WORK TO BE COMPLETED
Print the passage of the article below on Edwin Snowe and the Liberia Football Association that runs between "Snowe was LFA" and "president Musa Bility.", inclusive.
--- start EXCERPTED TEXT ---
Monrovia - Montserrado County Representative Edwin Melvin Snowe (independent, electoral district #6) is considering a return to the Liberia Football Association (LFA) as president.
Snowe was LFA president from November 1997 to August 2003 before his appointment as managing director of the Liberia Petroleum Refining Company (LPRC) by then chairman Charles Gyude Bryant in a power sharing transitional government.
He told FrontPageAfrica (FPA) that he has been approached by several stakeholders to ‘rescue the LFA’ from its poor state. But Snowe admitted that any decision to contest in March 2014 will precede a consultation with LFA president Musa Bility.
“I first owe it to Mr. Bility, as a friend, to tell him two things: Mr. Bility, you will either have to regroup and do better than what you are doing now or I will have to contest if I agree to do it.
“I have been asked to do it [contest] but I have not made a decision yet. I love football and I don’t like what is happening to football.
“So if nothing is done about it, I wouldn’t hesitate to contest in March to rescue the LFA,” Snowe said in a 15-minute exclusive interview with FPA at his Capitol Building office on July 19.
Snowe and Bility are buddies and political allies, supporting the reelection of President Ellen Johnson-Sirleaf during the 2011 presidential and legislative elections.
Bility worked with Snowe when he was president and Snowe was one of the back benchers in Bility’s bid to replace Cllr. Sombo Izetta Wesley, who massively lost at the polls in March 2010.
Following the lifting of the UN-imposed travel ban on Snowe in July 2012, Bility appointed him as chairman of the mobilization committee of the national team’s bids for the 2013 Africa Cup of Nations and 2014 World Cup qualifiers.
Snowe’s first trip was head of delegation when Liberia played Equatorial Guinea in Malabo in August 2012 before making the trips to Victoria, Seychelles for a Caf extraordinary congress in September 2012, for the third round, second leg Africa Cup of Nations qualifier in Calabar, Nigeria in October 2012 and Caf elective congress in Marrakech, Morocco in March 2013.
But Bility has endured lashes from stakeholders for those trips made by his buddies, including ex-commerce minister Samuel Wlue. So how is Snowe going to solve the political, personal and sportive configurations if he makes-up his mind?
“I first owe it to Mr. Bility. I will have to speak to Mr. Bility and I will give him my moral support to help him regroup and improve football in Liberia.
“[There will be] two things: if Mr. Bility can’t do it or Mr. Bility says well I don’t want to contest the coming elections in March then I will have no option but to contest.
“So, I will first have to speak to Mr. Bility; I owe Mr. Bility that. He’s my very good friend; we’ve been through ups and downs.
“We have long history and I don’t think football election or anything should separate or split us.
“But equally so, I have a huge passion for football in Liberia and even if my father was the president of LFA and he wasn’t doing a good piece of job and I think I need to come in and rescue the LFA, I wouldn’t hesitate to do it,” Snowe pointed-out.
--- end EXCERPTED TEXT ---
--- start ENTRIES SHOWN ---
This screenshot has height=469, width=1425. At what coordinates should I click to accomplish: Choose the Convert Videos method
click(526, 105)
--- end ENTRIES SHOWN ---
--- start ENTRIES SHOWN ---
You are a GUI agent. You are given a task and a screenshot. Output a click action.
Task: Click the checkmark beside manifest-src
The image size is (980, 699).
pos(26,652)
--- end ENTRIES SHOWN ---
EXERCISE ANSWER
Snowe was LFA president from November 1997 to August 2003 before his appointment as managing director of the Liberia Petroleum Refining Company (LPRC) by then chairman Charles Gyude Bryant in a power sharing transitional government.
He told FrontPageAfrica (FPA) that he has been approached by several stakeholders to ‘rescue the LFA’ from its poor state. But Snowe admitted that any decision to contest in March 2014 will precede a consultation with LFA president Musa Bility.